Qu’en sera-t-il des autres ?
Pour les entreprises qui ont fait de l’attentisme, ont fait du surplace pour résister sans investir sur l’avenir, ou encore ont refusé de changer en se figeant sur leurs habitudes et leurs certitudes limitantes, voire sur des positions privilégiées, l’avenir pourrait leur réserver des surprises désagréables. Le client sera, à mon sens, en 2010 et au-delà, de plus en plus exigeant et de plus en plus regardant sur la qualité des services et des produits.
Pour rester sur l’immobilisme, qu’est-ce qui peut hypothéquer l’avenir et le changement ?
Premièrement, la crise n’a pas facilité la prise de conscience de nombre de patrons à la nécessité d’instituer de bonnes pratiques de gestion ; encore nombreux sont les exemples de chefs qui ont perdu pied avec la réalité de l’offre et de la demande, ou ont des attitudes défaitistes par rapport à leur environnement. Les cas ci-dessous ont un impact critique sur la culture de management locale et ont valeur d’exemples négatifs :
– les fuites en avant en matière de dette sans plans stratégiques viables ;
– les cadres dont la formation et l’expérience sont des atouts essentiels pour l’entreprise et qui sont remerciés: le manque à gagner pour l’entreprise est souvent considérable et durable ;
– les dirigeants qui ont du mal à donner du sens en interne et à développer un système RH basé sur la méritocratie ; les cadres et les employés se plaignent du manque de visibilité, de manque de clarté sur les règles et les procédures, de passe-droit, de problèmes de valeur et d’éthique. Les conséquences sur la motivation des employés sont parfois dramatiques;
– la corruption est vécue comme un phénomène parmi tant d’autres qu’il faut gérer et non rejeter.
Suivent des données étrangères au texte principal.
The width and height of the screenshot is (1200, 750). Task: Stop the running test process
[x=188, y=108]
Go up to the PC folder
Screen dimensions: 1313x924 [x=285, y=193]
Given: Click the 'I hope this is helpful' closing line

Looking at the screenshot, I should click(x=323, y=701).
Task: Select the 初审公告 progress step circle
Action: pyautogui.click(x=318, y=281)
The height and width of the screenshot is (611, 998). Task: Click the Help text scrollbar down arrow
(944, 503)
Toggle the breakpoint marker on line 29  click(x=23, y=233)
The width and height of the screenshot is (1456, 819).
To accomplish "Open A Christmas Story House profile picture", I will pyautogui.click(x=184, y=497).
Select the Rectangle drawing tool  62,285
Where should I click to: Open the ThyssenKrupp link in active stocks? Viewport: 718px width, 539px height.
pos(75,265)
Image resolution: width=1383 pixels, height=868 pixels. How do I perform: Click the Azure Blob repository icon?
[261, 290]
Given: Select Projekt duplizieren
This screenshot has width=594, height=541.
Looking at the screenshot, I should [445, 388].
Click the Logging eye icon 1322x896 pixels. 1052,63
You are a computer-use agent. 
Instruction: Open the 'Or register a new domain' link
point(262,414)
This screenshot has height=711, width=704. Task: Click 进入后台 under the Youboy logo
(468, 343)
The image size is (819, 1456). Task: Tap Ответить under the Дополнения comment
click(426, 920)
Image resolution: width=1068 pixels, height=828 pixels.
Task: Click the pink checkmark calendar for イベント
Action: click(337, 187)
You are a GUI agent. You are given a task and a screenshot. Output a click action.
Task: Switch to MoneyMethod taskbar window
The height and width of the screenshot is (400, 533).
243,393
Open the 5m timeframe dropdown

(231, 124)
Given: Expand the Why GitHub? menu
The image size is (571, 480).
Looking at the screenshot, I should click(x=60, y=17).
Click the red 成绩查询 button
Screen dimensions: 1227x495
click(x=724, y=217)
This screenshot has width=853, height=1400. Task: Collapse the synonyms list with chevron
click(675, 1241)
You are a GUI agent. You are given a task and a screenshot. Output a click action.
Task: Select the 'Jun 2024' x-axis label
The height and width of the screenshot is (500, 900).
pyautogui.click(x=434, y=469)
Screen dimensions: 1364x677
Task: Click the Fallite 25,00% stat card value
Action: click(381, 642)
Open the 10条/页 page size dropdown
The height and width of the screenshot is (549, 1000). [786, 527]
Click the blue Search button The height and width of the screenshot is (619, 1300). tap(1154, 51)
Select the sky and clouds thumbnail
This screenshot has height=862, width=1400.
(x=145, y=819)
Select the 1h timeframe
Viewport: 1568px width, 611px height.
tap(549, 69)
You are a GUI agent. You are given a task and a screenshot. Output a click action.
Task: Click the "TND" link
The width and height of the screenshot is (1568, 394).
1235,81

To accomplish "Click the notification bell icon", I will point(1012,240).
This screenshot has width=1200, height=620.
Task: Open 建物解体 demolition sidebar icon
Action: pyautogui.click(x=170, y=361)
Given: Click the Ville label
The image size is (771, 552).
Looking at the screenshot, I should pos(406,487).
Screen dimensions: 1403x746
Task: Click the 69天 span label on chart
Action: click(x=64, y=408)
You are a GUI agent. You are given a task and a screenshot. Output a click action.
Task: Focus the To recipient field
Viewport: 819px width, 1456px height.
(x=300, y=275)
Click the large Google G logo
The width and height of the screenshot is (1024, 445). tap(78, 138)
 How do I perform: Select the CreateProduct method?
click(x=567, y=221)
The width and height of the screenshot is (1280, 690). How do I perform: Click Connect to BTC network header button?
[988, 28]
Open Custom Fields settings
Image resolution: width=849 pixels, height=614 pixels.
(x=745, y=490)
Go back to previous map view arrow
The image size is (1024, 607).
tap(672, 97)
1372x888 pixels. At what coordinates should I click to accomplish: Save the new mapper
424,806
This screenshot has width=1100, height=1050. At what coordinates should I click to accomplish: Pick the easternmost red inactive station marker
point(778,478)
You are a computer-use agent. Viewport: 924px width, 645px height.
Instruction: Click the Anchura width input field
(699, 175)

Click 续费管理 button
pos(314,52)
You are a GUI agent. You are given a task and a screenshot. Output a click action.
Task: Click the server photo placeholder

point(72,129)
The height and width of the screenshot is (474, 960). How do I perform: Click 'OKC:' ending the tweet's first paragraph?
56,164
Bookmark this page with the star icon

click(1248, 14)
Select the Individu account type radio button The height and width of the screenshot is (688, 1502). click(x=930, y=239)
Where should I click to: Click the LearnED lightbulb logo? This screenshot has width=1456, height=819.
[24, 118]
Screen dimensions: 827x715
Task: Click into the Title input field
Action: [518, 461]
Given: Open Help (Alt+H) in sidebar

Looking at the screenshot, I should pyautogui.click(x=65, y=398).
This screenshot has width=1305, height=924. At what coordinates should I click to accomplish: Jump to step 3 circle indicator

Deuxièmement, la politique d’orientation client n’est pas suffisamment valorisée et traduite en actions concrètes et continues. Le problème commence à être critique pour beaucoup d’entreprises ; les clients sont parfois pris en otages avec des situations kafkaïennes. Il est encore trop courant de voir les employés en front-office peu concernés par la satisfaction client.
Troisièmement, en matière de délégation, je ne vois pas beaucoup de changement et de progrès, dans certains cas, il me semble qu’il y a même plus de micro-management, avec davantage d’intervention et de contrôle.
Enfin, je perçois beaucoup de stress dans les organisations et sur le marché du travail. La réalité émotionnelle dans les organisations, privées et publiques, est délétère : les cadres et les employés se sentent de plus en plus sous pression, sur leurs nerfs ou sujets aux maladies psychosomatiques (problèmes de peau, problèmes de digestion, dépression, cancers, crises cardiaques). Il est possible que nous ne soyons pas au niveau critique de certains pays européens, mais je constate qu’au Maroc ces aspects sociaux sont gérés comme des problèmes personnels, et vécus encore avec pudeur et dans la discrétion.